Microsoft leads $16M round into AI data science startup Pachyderm
Pachyderm Inc., a San Francisco startup that provides a data science platform for easing artificial intelligence development, today disclosed that it has closed a $16 million funding round led by Microsoft Corp.’s M12 venture arm.
M12 was joined by existing backers Y Combinator and Benchmark. The investment also included the participation of other backers including Decibel Ventures, a venture capital firm with close ties to Cisco Systems Inc. that mainly backs early-stage startups.
Pachyderm provides an open-source data science platform that runs on Kubernetes. The platform focuses on a narrow but important use case: making it easier for software engineers to manage the data that they use in AI development projects.

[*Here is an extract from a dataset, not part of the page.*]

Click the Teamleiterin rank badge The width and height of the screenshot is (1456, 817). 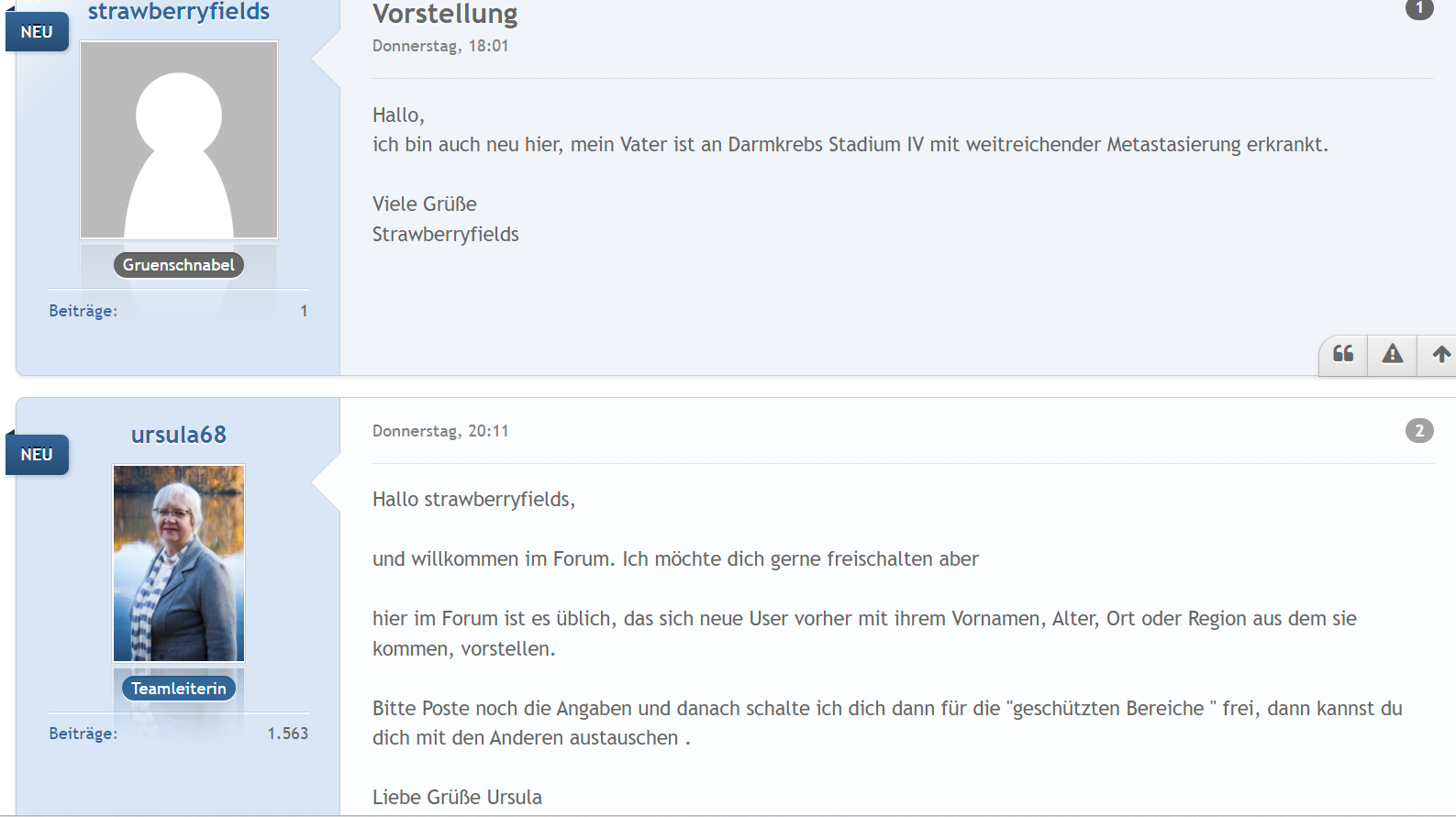tap(179, 689)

Engineers teach AI models to perform tasks by training them on sample datasets. These datasets can add up quickly in a large enterprise, especially since engineers’ experiments often lead to the creation of multiple versions of the same dataset.
There are often also multiple versions of the AI model itself. Engineers need to keep all these files on hand because they might need to revert a neural network to an earlier version if they find a bug, or because they may require the ability to double-check the quality of the data used during the training process.

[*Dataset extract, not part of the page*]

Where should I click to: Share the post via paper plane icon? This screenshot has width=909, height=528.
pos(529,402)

Pachyderm’s platform provides centralized controls for managing the data files in an AI project. The platform stores all of a team’s files in repositories and organizes their different versions. Pachyderm also gives engineers the ability to bring up a previous version of a file when the need arises.
The other focus of the platform is speeding up data pre-processing. Before training data is fed to a neural network, it usually goes through a series of automated transformations that convert the information into a form that’s easier to analyze and remove erroneous records. Because it runs on Kubernetes under the hood, Pachyderm allows engineers to parallelize this process across thousands of application containers and thereby speed up preprocessing.
Pachyderm says its platform can provide major practical benefits for AI teams. The startup claims publicly traded LogMeIn Inc. managed to reduce data preprocessing times from weeks to hours by adopting its platform. Heavily regulated firms such banks, in turn, can use Pachyderm’s data version management features to verify that the records an AI business system used to make an important decision didn’t contain any errors.
Pachyderm makes money from its platform with a paid enterprise version with extra features and a hosted cloud edition that exited beta test mode today. According to the startup, several Fortune 500 companies are already using its software along with “multiple” unnamed government agencies.